Through four decades the BC Association of Performing Arts Festivals had produced an annual provincial festival featuring young performers in music, dance and speech arts who earned the right to participate at the provincial level by virtue of their success in 31 local and regional festivals. In the 80s, the Association integrated its festival with the BC Festival of the Arts, an initiative of the Province of British Columbia to bring together a number of annual arts events under one "roof". Originally intended to be a celebration of community arts, the BC Festival of the Arts became "Canada's largest multi-discipline festival for emerging artists". This objective was quite different from that of the Association, which saw its job as helping to create experiences for young people which would result in a lifelong love of music and the arts. Tensions developed between the Association and the Festival and within the Association itself. Early in 1999 Lamont Management was engaged by the BC Association of Performing Arts Festivals to assess the Association's external and internal relationships, and to recommend how the Association should plan for its future.

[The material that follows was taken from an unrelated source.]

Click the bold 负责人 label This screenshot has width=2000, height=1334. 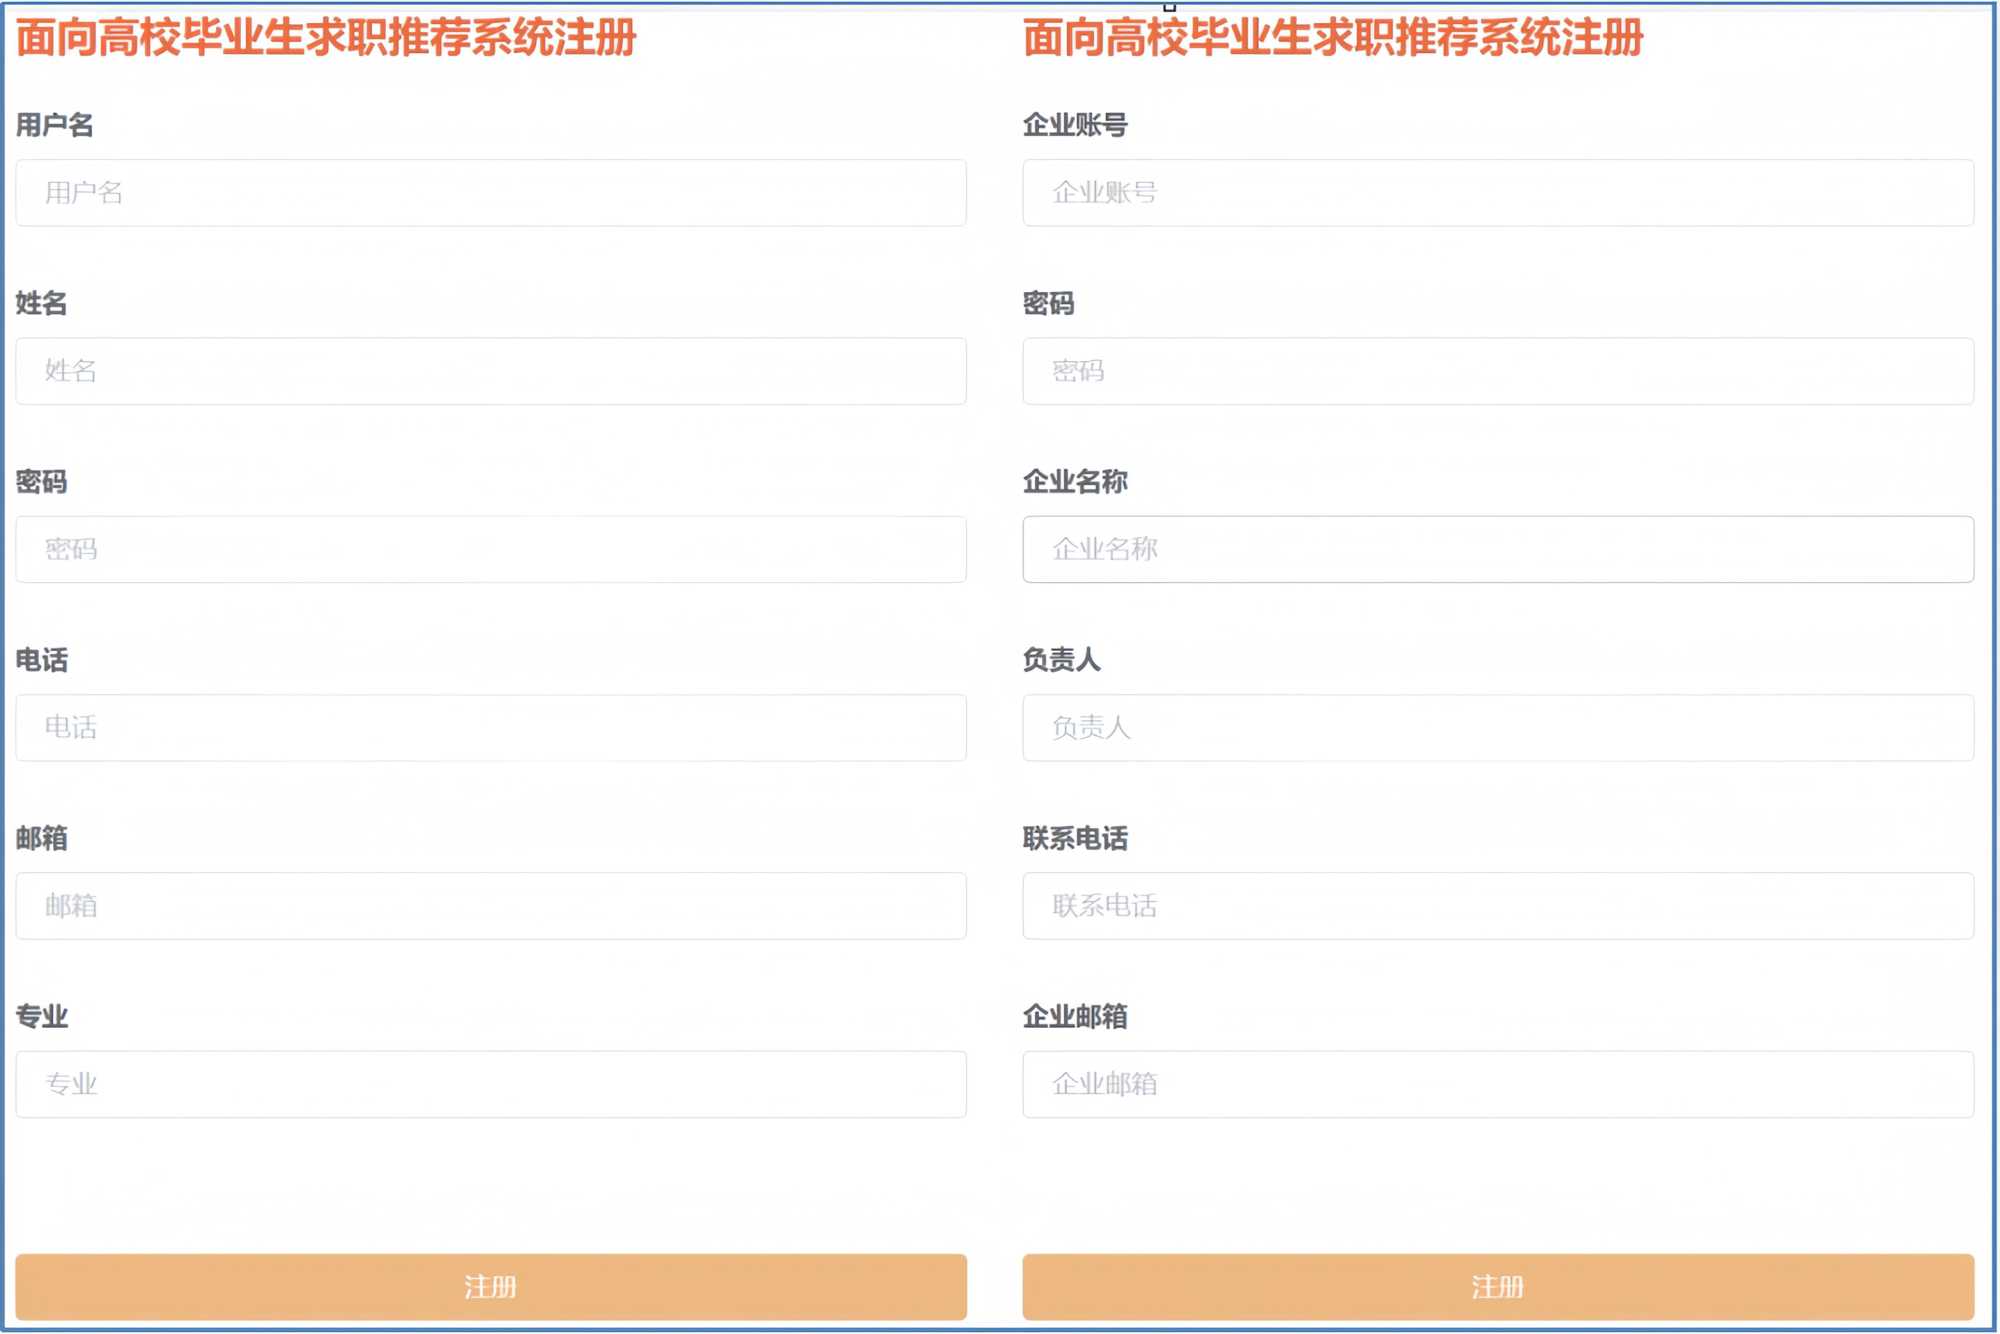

Interviews were conducted in person and by telephone with the Association's funders, partners and members. It became clear that no one really understood the impact the establishment of the government's BC Festival of the Arts had on the independent festivals, like the one produced by the Association, which preceded it. While members of the Association were uncomfortable with the direction being taken by the BC Festival of the Arts, they were reluctant to be critical, as the BC Festival had become the Association's principal source of funding. As a result, disagreements were focused inwards, to the detriment of relationships within the Association.

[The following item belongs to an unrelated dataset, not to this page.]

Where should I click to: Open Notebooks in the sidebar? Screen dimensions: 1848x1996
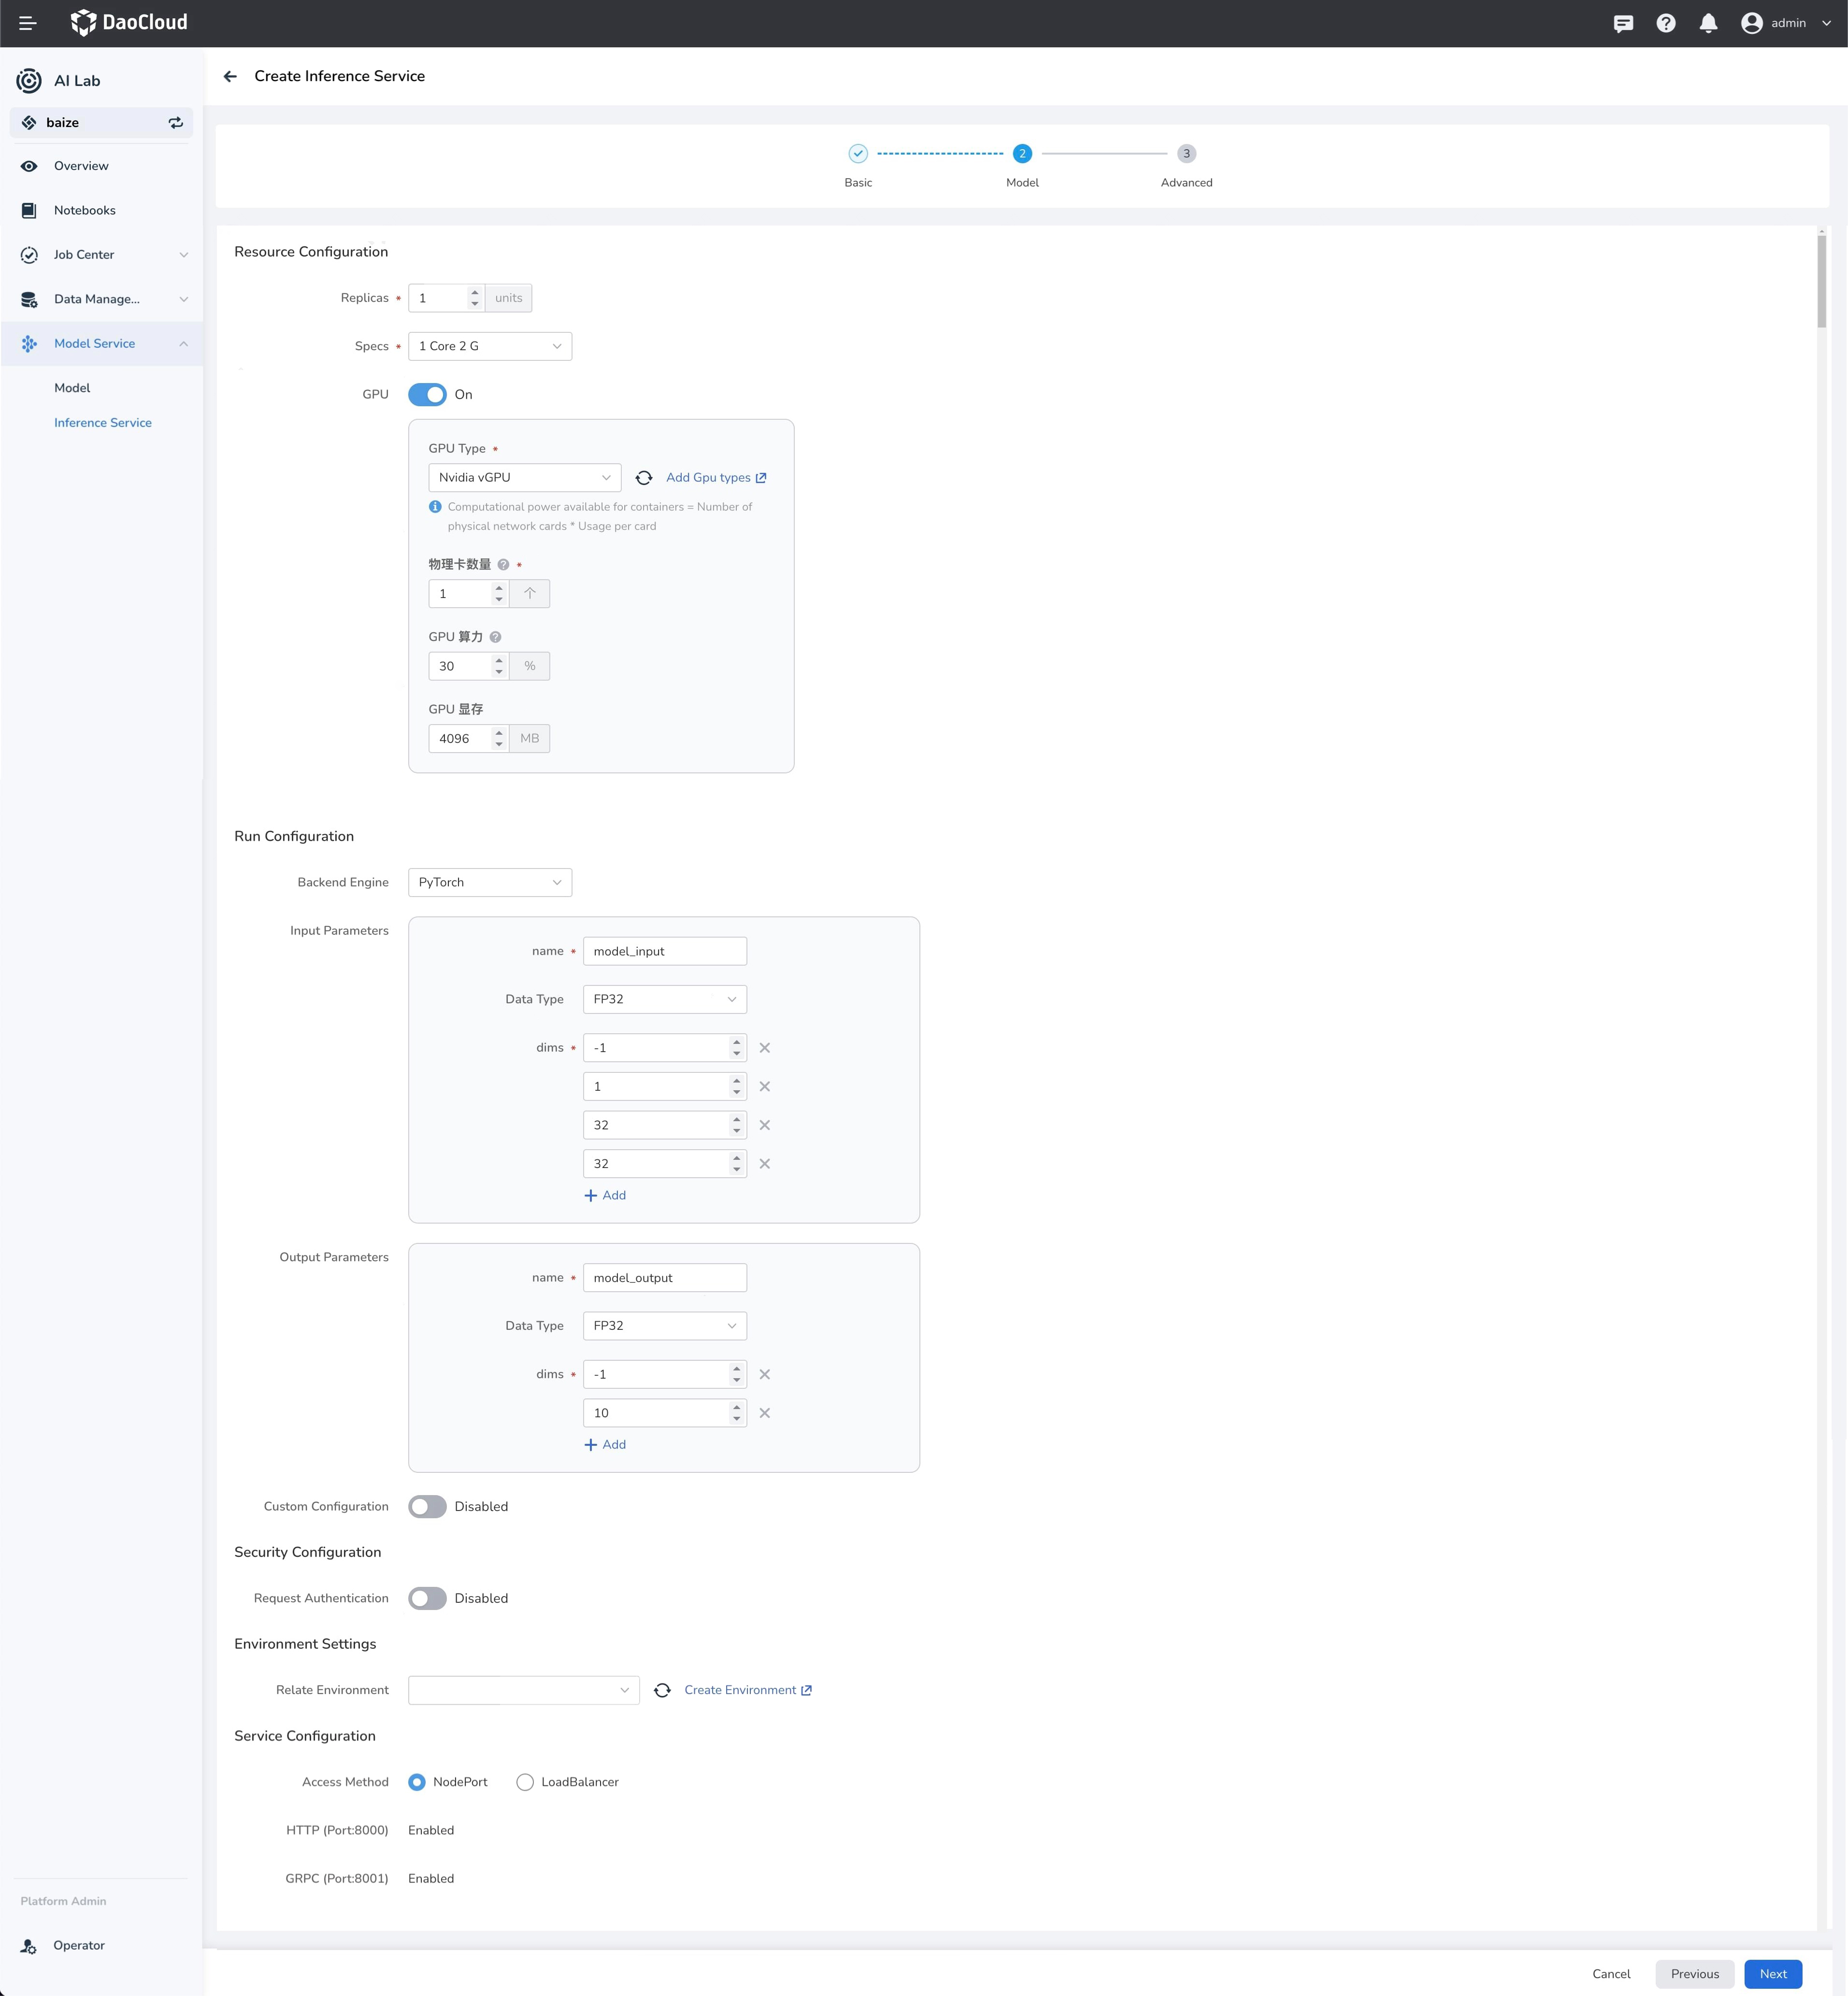[x=85, y=210]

It was clear that the most effective way for the Association to develop a plan for the future would be to get the members physically together to do so as a group. Geographic distance and the small budget for the project made this impossible. Instead, a report which made the historical basis of the Association's problems clear to all members was prepared and presented verbally at the Association's semi-annual meeting during the 1999 Festival. The principal recommendation, that the Association use the time in the fall of 1999 allotted for its Annual General Meeting to conduct sessions with a professional facilitator at which members could build a plan for the future, was accepted. The Association engaged Knowlan Consulting Group to facilitate a three-day strategic planning session at which the Association produced a plan which has the support of all of its members.